Jika Islam adalah satu-satunya ideologi yang kita anggap benar, mengapa dalam bersastra kita kerap mencari referensi-referensi lain yang jauh dari nilai-nilai Islam? Dengan dalih sastra adalah kolam kebebasan yang mensahkan kita untuk belajar dari siapa saja, sementara di sisi lain kita tidak sadar, bahwa Islam adalah sebaik-baik sumber sastra.

Ada sebuah pengalaman pribadi yang menyadarkan dan membuat pikiran saya kembali tercerahkan, kita adalah pemegang peradaban tertinggi, dimana sebuah tulisan di tangan kita akan dapat kita sulap menjadi tiket menuju syurga, tak sekedar aspek finansial dan popularitas semata, karena jika hanya itu orientasi yang dibangun maka kita tiada beda dengan orang-orang di luar kita, yang berkreatifitas membabi buta tanpa memikirkan nilai dan dampaknya bagi orang lain. Kita punya tanggung jawab moral dengan apa yang kita tulis, amat naif jika kita berlepas tangan, penulis tak pernah mati ketika karyanya telah dilempar ke publik, karena kelak dia akan diminta pertanggung jawaban dengan apa yang telah ditulisnya.

Suatu ketika dengan semangat tinggi dan obsesi yang kuat, saya memberanikan diri bergabung di sebuah komunitas sastra sekuler, dengan identitas lengkap saya sebagai muslimah berjilbab menutupi tubuh dan AlQuran tersimpan rapi dalam tas, dengan karya-karya profetik yang menjadi kebanggaan saya sampai hari ini.
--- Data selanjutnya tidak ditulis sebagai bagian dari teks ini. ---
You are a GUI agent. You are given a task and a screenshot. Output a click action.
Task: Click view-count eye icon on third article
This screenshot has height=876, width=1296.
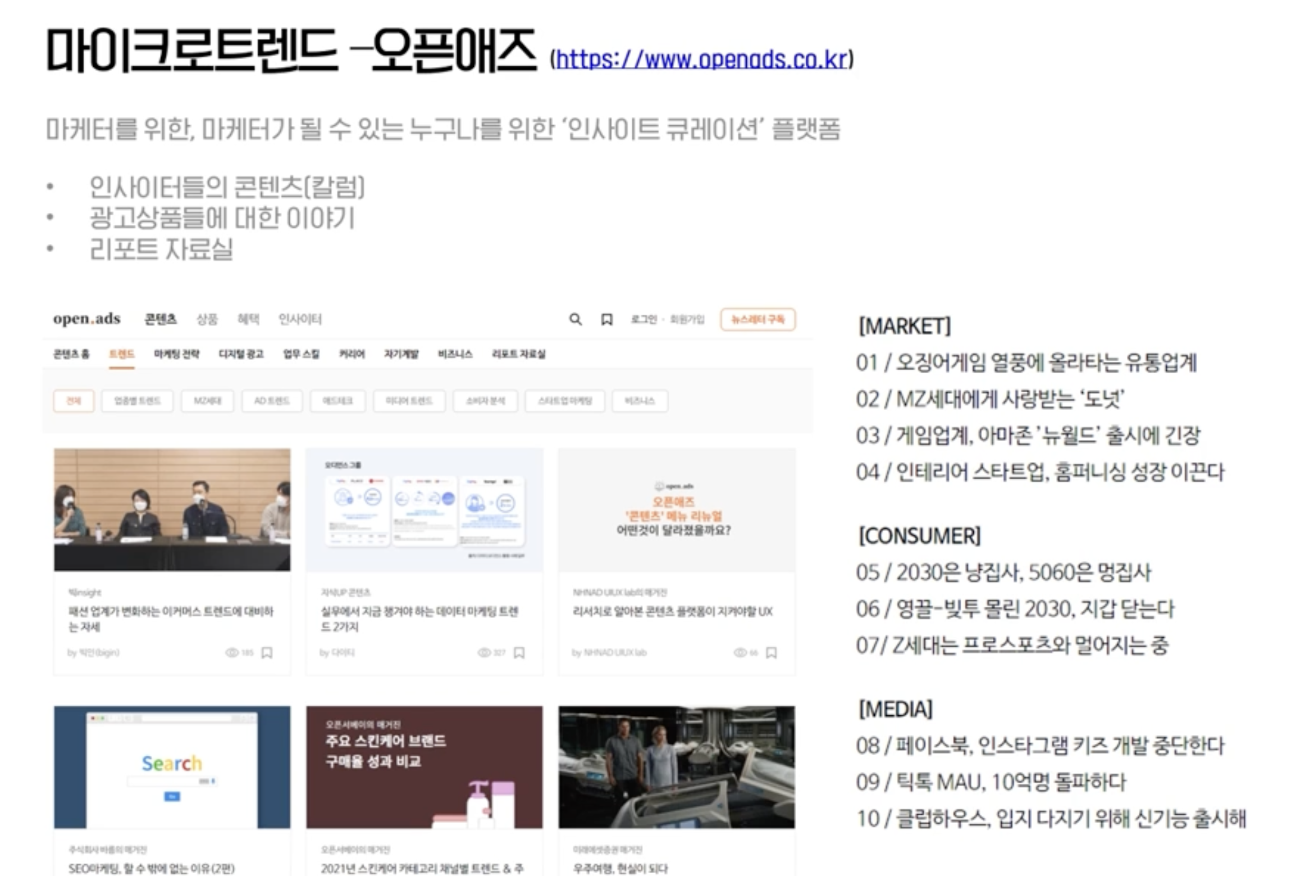pos(740,652)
Sampailah kepada hari dimana saya akan diwawancarai, ditanya soal komitmen terhadap komunitas tersebut. Dapat saya pastikan saat itu hanya saya yang menggenakan pakaian “aneh” dalam konteks pemikiran mereka. Saya duduk di tengah-tengah lingkaran, laksana terdakwa yang sedang diadili. Satu persatu pertanyaan saya jawab dengan datar, dan sampailah pada pertanyaan sensitif yang sudah saya terka sebelumnya, soal ideologi.

“Maaf, anda ini berasal dari Forum Lingkar Pena yang ideologinya sangat jelas berbeda dengan kami, orang-orang di komunitas anda adalah orang-orang yang terlalu fanatik dengan satu genre tulisan saja yakni religius, dan ini akan menghambat kreatifitas. Komunitas anda bukanlah pembaca yang baik, mereka terlalu memilih bacaan yang hanya sesuai dengan genrenya, novel-novel kuning mereka enggan baca, pada hal dalam konsep membaca, pembaca yang baik adalah pembaca yang tidak memilah-milah apa yang dibacanya”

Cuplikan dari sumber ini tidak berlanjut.